→ **HOW TO COMPLETE THIS TASK**:
What you give must be exactly the lines of the material from the first through the line that contains "Task: Expand the Compression section chevron", inclusive, and no others.

→ **DATA FOR THIS EXERCISE**:
'''

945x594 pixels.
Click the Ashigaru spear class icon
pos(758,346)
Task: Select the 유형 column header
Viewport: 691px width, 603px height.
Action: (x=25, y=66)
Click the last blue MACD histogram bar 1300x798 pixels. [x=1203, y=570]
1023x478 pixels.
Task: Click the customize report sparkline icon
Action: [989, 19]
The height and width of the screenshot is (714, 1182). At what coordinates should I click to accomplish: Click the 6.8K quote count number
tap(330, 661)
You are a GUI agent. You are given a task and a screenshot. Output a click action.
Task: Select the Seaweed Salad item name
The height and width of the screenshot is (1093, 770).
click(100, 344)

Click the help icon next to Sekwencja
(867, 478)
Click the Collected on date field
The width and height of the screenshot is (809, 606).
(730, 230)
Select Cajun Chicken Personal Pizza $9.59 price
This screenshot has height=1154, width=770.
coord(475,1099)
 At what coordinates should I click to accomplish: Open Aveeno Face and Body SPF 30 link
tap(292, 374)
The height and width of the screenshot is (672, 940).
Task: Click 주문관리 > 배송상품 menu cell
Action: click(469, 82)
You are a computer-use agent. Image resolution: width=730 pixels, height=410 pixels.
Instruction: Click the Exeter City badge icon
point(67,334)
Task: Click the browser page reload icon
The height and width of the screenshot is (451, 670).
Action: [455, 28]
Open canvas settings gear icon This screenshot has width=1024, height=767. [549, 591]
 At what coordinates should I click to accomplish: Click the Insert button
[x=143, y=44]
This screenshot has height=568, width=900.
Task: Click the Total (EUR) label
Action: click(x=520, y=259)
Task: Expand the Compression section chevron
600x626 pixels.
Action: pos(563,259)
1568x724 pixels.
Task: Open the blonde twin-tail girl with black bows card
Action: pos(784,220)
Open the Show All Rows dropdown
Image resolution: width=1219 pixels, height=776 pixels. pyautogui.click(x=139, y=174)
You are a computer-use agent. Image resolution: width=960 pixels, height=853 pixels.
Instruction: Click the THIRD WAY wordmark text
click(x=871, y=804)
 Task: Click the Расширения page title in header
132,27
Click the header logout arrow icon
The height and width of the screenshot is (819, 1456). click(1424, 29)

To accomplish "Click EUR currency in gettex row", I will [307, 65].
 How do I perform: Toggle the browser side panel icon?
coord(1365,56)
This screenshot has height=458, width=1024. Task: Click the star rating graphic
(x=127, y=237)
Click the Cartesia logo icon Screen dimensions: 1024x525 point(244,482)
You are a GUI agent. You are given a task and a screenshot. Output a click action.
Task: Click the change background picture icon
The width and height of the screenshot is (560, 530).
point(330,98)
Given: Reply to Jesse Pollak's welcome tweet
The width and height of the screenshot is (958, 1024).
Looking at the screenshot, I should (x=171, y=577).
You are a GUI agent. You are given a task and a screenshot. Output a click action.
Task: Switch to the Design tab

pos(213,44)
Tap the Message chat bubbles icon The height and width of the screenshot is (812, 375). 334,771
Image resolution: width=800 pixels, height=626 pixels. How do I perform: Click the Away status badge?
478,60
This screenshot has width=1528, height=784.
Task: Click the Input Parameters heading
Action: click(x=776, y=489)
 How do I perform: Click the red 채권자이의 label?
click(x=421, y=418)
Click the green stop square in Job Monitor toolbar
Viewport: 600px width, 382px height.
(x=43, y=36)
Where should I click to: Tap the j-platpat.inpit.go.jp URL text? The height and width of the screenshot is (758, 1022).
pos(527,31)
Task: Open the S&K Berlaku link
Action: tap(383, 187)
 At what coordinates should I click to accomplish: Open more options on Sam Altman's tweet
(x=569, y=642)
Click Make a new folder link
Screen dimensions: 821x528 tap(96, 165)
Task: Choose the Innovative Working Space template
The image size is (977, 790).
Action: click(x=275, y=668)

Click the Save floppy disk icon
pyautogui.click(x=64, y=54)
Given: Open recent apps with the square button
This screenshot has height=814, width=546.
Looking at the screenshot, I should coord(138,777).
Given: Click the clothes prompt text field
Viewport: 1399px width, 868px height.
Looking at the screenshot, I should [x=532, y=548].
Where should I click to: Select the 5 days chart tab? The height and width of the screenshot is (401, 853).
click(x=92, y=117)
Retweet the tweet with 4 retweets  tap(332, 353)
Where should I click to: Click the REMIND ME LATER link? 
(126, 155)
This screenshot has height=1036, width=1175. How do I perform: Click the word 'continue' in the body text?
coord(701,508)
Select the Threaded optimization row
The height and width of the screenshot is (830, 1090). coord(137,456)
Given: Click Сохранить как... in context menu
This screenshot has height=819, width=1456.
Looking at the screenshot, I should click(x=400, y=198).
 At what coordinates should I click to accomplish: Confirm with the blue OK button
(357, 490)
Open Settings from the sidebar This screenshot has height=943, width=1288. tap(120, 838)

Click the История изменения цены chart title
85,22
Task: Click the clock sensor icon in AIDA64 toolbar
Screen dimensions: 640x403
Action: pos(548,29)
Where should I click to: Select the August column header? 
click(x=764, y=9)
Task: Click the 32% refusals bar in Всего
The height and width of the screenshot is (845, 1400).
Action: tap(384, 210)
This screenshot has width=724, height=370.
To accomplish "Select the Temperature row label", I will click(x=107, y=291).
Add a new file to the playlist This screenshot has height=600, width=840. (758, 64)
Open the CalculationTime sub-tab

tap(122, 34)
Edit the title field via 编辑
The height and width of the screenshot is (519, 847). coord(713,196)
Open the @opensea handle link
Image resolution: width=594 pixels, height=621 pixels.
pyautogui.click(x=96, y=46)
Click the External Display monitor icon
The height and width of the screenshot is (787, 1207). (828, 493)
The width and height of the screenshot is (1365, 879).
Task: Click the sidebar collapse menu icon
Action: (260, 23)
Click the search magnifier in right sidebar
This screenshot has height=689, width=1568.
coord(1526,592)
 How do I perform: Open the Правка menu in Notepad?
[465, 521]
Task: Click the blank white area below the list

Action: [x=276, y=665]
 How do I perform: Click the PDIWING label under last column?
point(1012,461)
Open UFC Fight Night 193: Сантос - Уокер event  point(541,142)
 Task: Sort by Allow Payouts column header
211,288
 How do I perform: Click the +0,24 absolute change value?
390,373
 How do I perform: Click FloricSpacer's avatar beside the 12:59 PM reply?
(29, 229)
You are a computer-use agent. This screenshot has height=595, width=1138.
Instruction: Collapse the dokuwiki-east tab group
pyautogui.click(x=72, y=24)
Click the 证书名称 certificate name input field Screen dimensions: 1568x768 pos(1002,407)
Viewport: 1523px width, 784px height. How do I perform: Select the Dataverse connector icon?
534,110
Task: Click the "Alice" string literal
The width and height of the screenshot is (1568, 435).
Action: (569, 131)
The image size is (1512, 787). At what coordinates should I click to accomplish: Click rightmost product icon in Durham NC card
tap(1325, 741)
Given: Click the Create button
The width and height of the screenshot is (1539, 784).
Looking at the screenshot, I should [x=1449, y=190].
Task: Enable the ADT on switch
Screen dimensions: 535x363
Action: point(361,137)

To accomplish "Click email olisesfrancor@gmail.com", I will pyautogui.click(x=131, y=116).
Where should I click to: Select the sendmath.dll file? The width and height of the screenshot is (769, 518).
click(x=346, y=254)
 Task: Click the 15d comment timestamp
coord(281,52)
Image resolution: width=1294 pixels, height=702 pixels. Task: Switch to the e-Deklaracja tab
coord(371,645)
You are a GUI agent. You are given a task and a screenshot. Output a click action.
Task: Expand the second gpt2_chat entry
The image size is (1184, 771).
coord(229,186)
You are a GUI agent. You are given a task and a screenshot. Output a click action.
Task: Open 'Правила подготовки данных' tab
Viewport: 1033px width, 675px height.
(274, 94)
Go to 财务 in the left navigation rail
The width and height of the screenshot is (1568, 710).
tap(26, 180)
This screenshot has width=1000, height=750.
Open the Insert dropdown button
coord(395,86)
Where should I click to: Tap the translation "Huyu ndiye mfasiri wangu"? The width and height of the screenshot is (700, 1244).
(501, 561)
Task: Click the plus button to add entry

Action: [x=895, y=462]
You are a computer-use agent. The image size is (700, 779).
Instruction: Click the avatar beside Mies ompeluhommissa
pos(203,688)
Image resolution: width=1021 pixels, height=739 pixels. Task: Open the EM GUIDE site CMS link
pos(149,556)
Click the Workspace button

'''

→ **WRITTEN SOLUTION**:
945x594 pixels.
Click the Ashigaru spear class icon
pos(758,346)
Task: Select the 유형 column header
Viewport: 691px width, 603px height.
Action: (x=25, y=66)
Click the last blue MACD histogram bar 1300x798 pixels. [x=1203, y=570]
1023x478 pixels.
Task: Click the customize report sparkline icon
Action: [989, 19]
The height and width of the screenshot is (714, 1182). At what coordinates should I click to accomplish: Click the 6.8K quote count number
tap(330, 661)
You are a GUI agent. You are given a task and a screenshot. Output a click action.
Task: Select the Seaweed Salad item name
The height and width of the screenshot is (1093, 770).
click(100, 344)

Click the help icon next to Sekwencja
(867, 478)
Click the Collected on date field
The width and height of the screenshot is (809, 606).
(730, 230)
Select Cajun Chicken Personal Pizza $9.59 price
This screenshot has height=1154, width=770.
coord(475,1099)
 At what coordinates should I click to accomplish: Open Aveeno Face and Body SPF 30 link
tap(292, 374)
The height and width of the screenshot is (672, 940).
Task: Click 주문관리 > 배송상품 menu cell
Action: click(469, 82)
You are a computer-use agent. Image resolution: width=730 pixels, height=410 pixels.
Instruction: Click the Exeter City badge icon
point(67,334)
Task: Click the browser page reload icon
The height and width of the screenshot is (451, 670).
Action: [455, 28]
Open canvas settings gear icon This screenshot has width=1024, height=767. [549, 591]
 At what coordinates should I click to accomplish: Click the Insert button
[x=143, y=44]
This screenshot has height=568, width=900.
Task: Click the Total (EUR) label
Action: click(x=520, y=259)
Task: Expand the Compression section chevron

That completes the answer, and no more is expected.